Map pin to Sushi Katsu.
This is another one of those really sweet — sit in front of the chef and enjoy — type of places. You can see the fresh ingredients from the counter.
Watching a master sushi chef work is something to behold.
A person who has been studying and improving their craft over time. That’s what you find here at Nishiki Sushi.
It might seem a bit pricey but the experience of meticulously crafted sushi is a memory that will last forever.
“We went to Nishiki Sushi tonight and it was wonderful! We drove and there was a parking area nearby (¥400 for 1.5 hours). Looked like an easy 10-min walk from the train station. They spoke a little English, we speak a little Japanese, and google translate helped us get by.
We had two sashimi platters, two orders of uni, and sake for ¥13,000. Not cheap, but worth it!” –Regina (via Facebook, 25 October 2019)
Map pin to Nishiki Sushi.
When I say “hidden in Tachikawa” this is what I mean.
This gem is about an 8-minute walk from the south exit of Tachikawa station. Sushi Kitamura is an up-scale sushi shop waiting to delight you.
Everything from the entrance, the decor, to the exquisite craftsmanship of the chef himself exudes quality.

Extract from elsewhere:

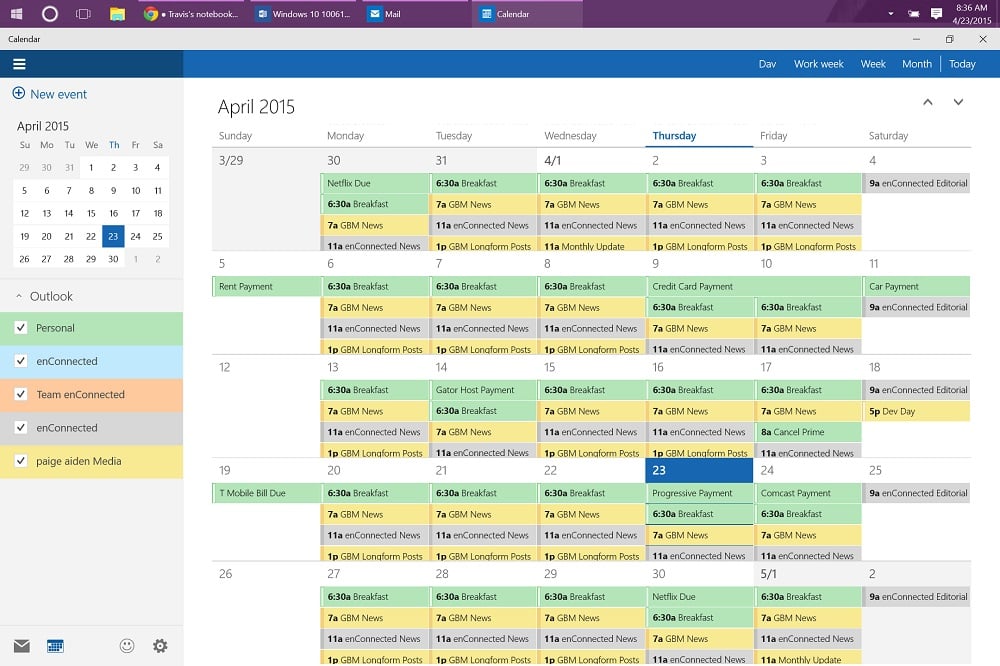Open the smiley feedback icon
The height and width of the screenshot is (666, 1000).
point(127,646)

It’s a bit pricey, starting around ¥15,000 per person, but when Jiro’s in downtown Tokyo is impossible to get into, this shop won’t disappoint you.
Map pin to Sushi Kitamura.
Sushi Dokoro Miyazaki
Another excellent quality sushi shop with extra interesting decor.

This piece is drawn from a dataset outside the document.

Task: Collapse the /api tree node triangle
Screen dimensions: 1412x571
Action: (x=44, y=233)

The contemporary brick facade outside should give clues as to what to expect inside. The earthy feel starts outside and continues into the interior decor too.
Even the stone, earthenware plates look almost as if pulled from magma.
You’ll come for the quality sushi, you’ll enjoy it so much more with the cool atmosphere you’re surrounded with.
Map pin to Sushi Dokoro Miyazaki
This little sushi bar is something special. You’ll find it crowded on a weekday evening after the salarymen get off work.
It’s like a gathering point where exhausted workers grab a quick drink to take the edge off while enjoying some of the best quality sushi around.
Map pin to Sushi Miyashita.
Irifunechaya is more than a sushi shop. It makes the list because it does serve some of the best sushi around.
However, it’s more of a traditional Japanese food restaurant.
You not only get to try incredible sushi but a plethora of other traditional Japanese foods.
This sort of shop is especially popular on certain holidays in Japan where these traditional foods are eaten for specific reasons. For instance, the Tai fish — eaten on a baby boy’s first birthday.
Map pin to Irifunechaya.
That wraps up this list of awesome sushi to be found in Tachikawa, Tokyo. While it may not be downtown, that doesn’t mean it can’t pack a punch.
Checkout Tachikawa during your stay in Tokyo. I think you’ll enjoy it.